The competitions held here brought a genuinely international character to the Upper Peninsula. Norwegian and Finnish jumpers, whose nations have long dominated the discipline, competed alongside North American athletes on a hill that met the technical specifications for world-class ski flying events.
The crowds that gathered on the hillside below the landing zone were substantial for a region of this population density.
A museum on-site documents this competitive history with photographs, records, and equipment from the active era. Spending time in that collection before or after the Adventure Ride adds meaningful context to the structure itself, transforming what might otherwise be a scenic excursion into something closer to a genuine historical encounter.
Today It Serves As One Of Michigan’s Most Unique Scenic Attractions

Since competitive ski flying ended at Copper Peak in 1994, the site has found a second identity as a scenic destination that draws visitors from across the Midwest and beyond. The Adventure Ride operates from Memorial Day weekend through mid-October, offering the chairlift and elevator experience to anyone willing to make the trip to Ironwood.

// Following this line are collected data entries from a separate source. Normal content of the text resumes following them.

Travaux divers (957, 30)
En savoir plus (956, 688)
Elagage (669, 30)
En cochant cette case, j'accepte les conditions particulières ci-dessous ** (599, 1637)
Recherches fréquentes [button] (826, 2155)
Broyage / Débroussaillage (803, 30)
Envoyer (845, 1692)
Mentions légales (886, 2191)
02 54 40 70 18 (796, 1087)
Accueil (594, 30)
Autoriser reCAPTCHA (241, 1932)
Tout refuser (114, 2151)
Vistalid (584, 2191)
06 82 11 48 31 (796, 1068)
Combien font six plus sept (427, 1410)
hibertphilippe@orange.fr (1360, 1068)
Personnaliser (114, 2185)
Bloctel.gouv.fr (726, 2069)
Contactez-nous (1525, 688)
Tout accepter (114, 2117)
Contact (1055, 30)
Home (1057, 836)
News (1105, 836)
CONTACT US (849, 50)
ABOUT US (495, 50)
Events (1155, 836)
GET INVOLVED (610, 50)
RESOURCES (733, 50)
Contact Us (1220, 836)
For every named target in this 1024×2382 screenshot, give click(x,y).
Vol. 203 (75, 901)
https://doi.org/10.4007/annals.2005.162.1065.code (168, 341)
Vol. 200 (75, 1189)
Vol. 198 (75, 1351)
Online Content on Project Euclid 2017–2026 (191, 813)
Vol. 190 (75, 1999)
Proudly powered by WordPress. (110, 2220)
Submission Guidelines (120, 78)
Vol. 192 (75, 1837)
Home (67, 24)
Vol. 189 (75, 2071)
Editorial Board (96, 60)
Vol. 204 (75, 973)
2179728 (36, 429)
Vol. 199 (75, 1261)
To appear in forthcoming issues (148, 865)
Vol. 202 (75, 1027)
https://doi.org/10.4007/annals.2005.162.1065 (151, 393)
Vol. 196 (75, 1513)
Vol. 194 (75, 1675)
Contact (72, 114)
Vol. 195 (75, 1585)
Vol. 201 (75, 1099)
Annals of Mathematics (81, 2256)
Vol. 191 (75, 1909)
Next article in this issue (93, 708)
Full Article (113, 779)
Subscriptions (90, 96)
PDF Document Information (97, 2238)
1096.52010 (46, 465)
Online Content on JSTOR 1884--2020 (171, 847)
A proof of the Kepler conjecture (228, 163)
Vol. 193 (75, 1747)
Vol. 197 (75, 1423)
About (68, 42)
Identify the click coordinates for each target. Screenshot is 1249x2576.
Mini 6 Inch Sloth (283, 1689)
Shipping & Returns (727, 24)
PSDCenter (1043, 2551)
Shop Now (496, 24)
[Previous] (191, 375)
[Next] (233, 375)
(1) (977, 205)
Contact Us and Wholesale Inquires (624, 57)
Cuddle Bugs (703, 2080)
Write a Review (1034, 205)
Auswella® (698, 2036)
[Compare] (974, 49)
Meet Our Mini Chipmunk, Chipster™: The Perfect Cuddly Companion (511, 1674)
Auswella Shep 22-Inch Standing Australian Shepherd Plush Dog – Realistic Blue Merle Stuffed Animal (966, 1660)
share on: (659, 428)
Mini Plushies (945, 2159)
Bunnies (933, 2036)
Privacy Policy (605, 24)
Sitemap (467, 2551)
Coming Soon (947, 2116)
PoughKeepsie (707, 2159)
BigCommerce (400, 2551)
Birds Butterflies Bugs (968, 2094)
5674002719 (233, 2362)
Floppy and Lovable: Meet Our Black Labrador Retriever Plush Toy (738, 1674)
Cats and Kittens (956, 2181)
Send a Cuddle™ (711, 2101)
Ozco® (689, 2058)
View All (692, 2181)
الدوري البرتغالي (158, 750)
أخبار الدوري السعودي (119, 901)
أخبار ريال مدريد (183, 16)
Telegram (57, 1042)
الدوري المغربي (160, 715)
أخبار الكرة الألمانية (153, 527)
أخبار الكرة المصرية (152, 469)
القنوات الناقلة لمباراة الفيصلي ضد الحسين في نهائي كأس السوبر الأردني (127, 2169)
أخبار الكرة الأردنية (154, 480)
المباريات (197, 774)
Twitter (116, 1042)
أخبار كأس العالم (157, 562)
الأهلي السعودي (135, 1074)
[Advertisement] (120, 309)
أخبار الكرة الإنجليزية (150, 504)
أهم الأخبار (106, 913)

Hiking and mountain biking trails extend from the base area, giving active visitors additional ways to engage with the landscape around the jump. A gift shop and museum occupy the lower facilities, providing context and a comfortable starting point before the ride to the summit begins.
The staff at the site are known for their familiarity with both the structure’s history and the broader region.
Restoration work that began in 2025 signals an ambitious future for Copper Peak. The plan to install plastic matting on the landing hill will allow summer ski jumping, potentially returning competitive events to the site for the first time in decades.
For a structure this singular, that prospect feels entirely appropriate.